Два раза в год дядя ездил в Москву на партийный съезд. Он был участников всех съездов — дома лежали большие красные альбомы. Позже, когда его арестовали, все альбомы забрали.
Из Москвы он привозил немного лакомств — орешки, московскую копченую колбасу. Ломтик такой колбасы можно было взять в рот и жевать целый час.
Один раз мы — тетя, Лида и я — поехали в Москву вместе с дядей. Он брал нас с собой в гости к партийным начальникам, жившим в Москве, — их фамилии я не помню. Тетю интересовал их образ жизни, она все восторгалась их квартирами и обстановкой. Мне же и их обстановка, и обращение показались скромными и естественными. Дядя в разговорах с тетей часто упоминал Кирова, дружбой с которым очень дорожил. Но я Кирова никогда не видела.
После поездки в Москву мы все были возбуждены и долго жили этими воспоминаниями.
В 24-м году у меня началось затемнение легких — начало туберкулеза, как у мамы. И тетя решила отвезти меня на кумыс. Приехали мы на поезде в Боровое. Тетка взяла подводу, а возница спрашивает: «Куда везти?» — «На кумыс». — «К татарам или киргизам?» — «К татарам — они опрятнее». Привез: на пустыре дом стоит, загон выгорожен, кони ржут. Справа от дороги степь, слева бор, а на горизонте горы — синие, зеленоватые, что-то блестит, как серебро. Возница говорит: «Там горные озера».
Дядя приезжал к нам на выходные. Только там, в Боровом, я почувствовала, что он меня любит — сама не знаю за что. Утром дядя просыпался часов в 6–7, а я уже не спала. Он шептал мне: «Идем за грибами». Вставали тихо, чтобы не разбудить тетю с Лидой, брали нашего пса, Керзона, и шли бродить по лесу. Керзон носился вокруг нас. Это были замечательные минуты. Наберем кошелку сыроежек, а потом белые найдем. «Не то взяли. Высыпай — будем белые класть». Когда казалось, что я устала, дядя говорил: «Полезай на руки». Я большая уже девочка, 12 лет, — а он меня на руки берет! Теплый человек. Возвращались домой, а тетя Вера и Лида сонные, только проснулись — поспать любили. Грибы тетя Вера на костре готовила — мастерица была.

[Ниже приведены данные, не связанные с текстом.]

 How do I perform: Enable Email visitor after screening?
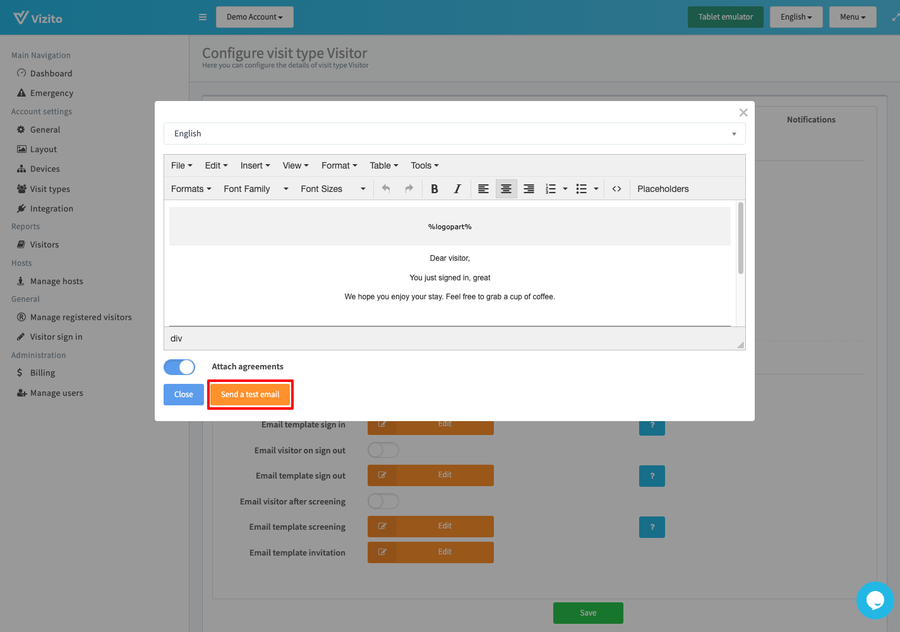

Один раз поехали далеко в лес — наняли телегу, переговорили с возницей. Долго ехали по лесу, и вдруг открылась поляна — вся розовая. Смотрим — а это земляника!
Партийная работа засушивает. Редко кто таким, как дядя, оставался. А тетка как увидела, что дядя ко мне привязался, стала ревновать и еще больше меня шпынять.
В конце 26-го года дядя сдал дела по управлению Сибирской железной дорогой, и мы поехали в Москву за новым назначением. Без сожаления я покинула холодный неуютный город, школу и пустую квартиру, где остался после нашего отъезда только портрет Троцкого.
В этот раз в ожидании назначения на новую должность мы жили в служебном вагоне — сначала на Казанском, а потом на Ленинградском вокзале. При перемещении нашего вагона с вокзала на вокзал пропал наш пес Керзон. Мы обошли все окрестности вокзала, но найти пса не смогли. Очень мы горевали.
Через несколько недель тетя послала нас на Мясницкую улицу за покупками. Мы уже возвращались назад, как вдруг к нам бросилась наша собака, таща на поводке какого-то мужчину. Радость была обоюдная — со слезами, криком и лаем. Но мужчина и не думал отдавать нам Керзона, уверяя, что собака его. На шум подошел милиционер. Выслушав и мужчину, и нас, он велел нам разойтись и отвел Керзона на середину между нами и мужчиной. Керзон, конечно, тут же бросился к нам. Милиционер пристыдил мужчину и сказал, что собака наша. Счастливые, мы побежали к своему вагону обрадовать тетю.
В этот раз дядя получил назначение в Ленинград — и вот мы опять в пути.
Опять трехкомнатная квартира, на этот раз без рояля, без погреба со льдом и без портрета Троцкого. Это был большой серый «доходный» дом на Лиговском проспекте, который был виден уже при подъезде к Ленинграду. На вокзальной площади, где начинался наш Лиговский проспект, стоял какой-то тяжеловесный памятник.
Начинаем осваиваться. До школы минут двадцать пешком прямо по Литовскому проспекту. Если пойти от школы в другую сторону, будет пионерская база имени героя гражданской войны Глерона.
Дом был ведомственным, и в нем жили дядины сослуживцы. Тетя бывала у них в гостях и брала меня с собой. Разницу в материальном положении она воспринимала очень болезненно. Осматривала картины, мебель, чуть ли не лезла в чужие шкафы. Меня смущало, пугало и оскорбляло ее поведение.